- _Task objective_
In the listing that follows, how many lines contain the string "computer"? Provide only the number.

- _Data to use_
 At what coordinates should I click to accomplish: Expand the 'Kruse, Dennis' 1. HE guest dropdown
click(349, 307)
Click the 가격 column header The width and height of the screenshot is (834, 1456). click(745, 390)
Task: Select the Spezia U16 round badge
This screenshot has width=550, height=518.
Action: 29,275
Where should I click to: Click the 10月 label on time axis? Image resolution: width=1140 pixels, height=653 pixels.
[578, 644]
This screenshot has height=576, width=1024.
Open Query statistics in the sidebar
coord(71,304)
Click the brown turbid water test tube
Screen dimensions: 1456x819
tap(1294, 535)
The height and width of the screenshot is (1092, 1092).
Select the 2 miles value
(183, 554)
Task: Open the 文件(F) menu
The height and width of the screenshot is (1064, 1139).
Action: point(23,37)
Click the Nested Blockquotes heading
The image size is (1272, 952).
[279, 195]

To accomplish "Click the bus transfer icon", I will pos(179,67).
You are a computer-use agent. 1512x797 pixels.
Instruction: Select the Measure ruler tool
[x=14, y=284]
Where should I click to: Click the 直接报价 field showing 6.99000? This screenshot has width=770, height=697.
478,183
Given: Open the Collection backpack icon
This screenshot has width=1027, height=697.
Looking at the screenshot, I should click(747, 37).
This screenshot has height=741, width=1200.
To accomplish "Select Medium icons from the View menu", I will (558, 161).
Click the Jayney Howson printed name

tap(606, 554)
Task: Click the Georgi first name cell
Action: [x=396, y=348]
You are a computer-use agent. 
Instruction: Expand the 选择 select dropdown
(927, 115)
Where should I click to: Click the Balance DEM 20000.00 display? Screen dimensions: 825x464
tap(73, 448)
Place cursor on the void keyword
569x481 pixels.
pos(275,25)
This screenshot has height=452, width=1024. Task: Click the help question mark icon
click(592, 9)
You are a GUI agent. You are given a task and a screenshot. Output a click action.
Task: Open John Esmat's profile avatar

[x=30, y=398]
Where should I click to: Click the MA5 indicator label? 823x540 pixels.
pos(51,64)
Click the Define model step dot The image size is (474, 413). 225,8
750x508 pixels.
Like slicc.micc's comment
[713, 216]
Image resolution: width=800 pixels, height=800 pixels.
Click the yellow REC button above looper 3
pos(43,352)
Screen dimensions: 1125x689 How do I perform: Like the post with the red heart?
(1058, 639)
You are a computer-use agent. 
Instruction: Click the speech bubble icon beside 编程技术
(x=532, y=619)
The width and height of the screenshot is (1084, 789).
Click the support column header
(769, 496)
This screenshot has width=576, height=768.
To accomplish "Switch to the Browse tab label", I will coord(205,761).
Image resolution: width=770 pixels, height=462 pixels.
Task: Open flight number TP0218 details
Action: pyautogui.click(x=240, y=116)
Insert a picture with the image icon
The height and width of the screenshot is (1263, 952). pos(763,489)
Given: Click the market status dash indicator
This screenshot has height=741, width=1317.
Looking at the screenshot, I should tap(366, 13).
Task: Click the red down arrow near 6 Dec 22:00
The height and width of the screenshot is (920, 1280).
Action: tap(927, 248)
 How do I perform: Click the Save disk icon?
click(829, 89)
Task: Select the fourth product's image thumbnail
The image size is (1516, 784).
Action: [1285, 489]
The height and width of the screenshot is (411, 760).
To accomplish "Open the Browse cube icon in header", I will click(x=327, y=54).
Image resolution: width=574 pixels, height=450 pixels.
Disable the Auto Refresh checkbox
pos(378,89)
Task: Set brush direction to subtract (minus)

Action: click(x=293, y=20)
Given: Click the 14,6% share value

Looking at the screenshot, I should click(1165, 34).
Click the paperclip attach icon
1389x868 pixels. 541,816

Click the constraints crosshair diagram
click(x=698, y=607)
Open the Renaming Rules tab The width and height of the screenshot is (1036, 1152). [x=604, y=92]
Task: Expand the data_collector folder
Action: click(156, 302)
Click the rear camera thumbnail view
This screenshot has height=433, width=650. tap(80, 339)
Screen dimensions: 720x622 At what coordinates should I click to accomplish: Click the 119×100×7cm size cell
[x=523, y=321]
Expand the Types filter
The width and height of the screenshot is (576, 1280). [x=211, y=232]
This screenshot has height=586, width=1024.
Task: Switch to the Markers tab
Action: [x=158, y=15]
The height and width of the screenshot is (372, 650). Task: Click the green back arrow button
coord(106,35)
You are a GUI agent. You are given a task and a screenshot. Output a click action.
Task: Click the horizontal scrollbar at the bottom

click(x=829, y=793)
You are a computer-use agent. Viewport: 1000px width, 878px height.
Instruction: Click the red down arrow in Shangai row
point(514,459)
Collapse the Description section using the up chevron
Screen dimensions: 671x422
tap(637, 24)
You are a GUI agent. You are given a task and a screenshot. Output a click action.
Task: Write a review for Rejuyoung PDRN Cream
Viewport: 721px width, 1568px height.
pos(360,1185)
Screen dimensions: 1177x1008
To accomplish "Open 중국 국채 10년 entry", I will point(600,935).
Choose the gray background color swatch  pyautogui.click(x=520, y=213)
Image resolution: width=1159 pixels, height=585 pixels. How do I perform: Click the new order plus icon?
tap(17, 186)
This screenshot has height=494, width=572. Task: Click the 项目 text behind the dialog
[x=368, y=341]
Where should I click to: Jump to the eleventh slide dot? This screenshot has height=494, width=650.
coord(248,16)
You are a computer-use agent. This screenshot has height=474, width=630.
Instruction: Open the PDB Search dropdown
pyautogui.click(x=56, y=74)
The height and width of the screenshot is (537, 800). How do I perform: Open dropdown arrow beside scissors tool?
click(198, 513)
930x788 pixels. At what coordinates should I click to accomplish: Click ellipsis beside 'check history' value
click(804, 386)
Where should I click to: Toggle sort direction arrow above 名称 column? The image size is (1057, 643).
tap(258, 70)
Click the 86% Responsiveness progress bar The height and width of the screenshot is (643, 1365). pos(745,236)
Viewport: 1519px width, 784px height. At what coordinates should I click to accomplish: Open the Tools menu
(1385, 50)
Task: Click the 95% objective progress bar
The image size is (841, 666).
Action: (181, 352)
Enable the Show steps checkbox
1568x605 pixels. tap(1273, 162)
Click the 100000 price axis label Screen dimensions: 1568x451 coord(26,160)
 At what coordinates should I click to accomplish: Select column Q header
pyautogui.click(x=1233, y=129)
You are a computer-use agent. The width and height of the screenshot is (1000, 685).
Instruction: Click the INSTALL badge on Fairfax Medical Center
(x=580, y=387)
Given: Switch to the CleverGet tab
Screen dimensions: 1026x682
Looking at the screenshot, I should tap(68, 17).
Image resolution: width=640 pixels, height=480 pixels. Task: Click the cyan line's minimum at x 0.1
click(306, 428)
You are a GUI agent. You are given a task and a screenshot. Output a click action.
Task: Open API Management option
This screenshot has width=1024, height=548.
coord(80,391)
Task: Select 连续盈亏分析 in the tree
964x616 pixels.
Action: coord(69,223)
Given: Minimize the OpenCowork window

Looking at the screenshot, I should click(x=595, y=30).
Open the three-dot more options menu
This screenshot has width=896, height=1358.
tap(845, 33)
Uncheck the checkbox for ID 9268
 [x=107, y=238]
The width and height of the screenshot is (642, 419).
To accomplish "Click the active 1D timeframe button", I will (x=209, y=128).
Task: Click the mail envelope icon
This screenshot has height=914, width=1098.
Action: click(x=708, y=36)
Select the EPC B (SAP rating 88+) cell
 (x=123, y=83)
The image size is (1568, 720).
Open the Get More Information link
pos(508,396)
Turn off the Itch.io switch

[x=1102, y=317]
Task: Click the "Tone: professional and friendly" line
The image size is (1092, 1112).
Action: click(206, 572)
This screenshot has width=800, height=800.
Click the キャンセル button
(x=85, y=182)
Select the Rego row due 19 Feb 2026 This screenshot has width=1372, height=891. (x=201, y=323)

- _Task output_
6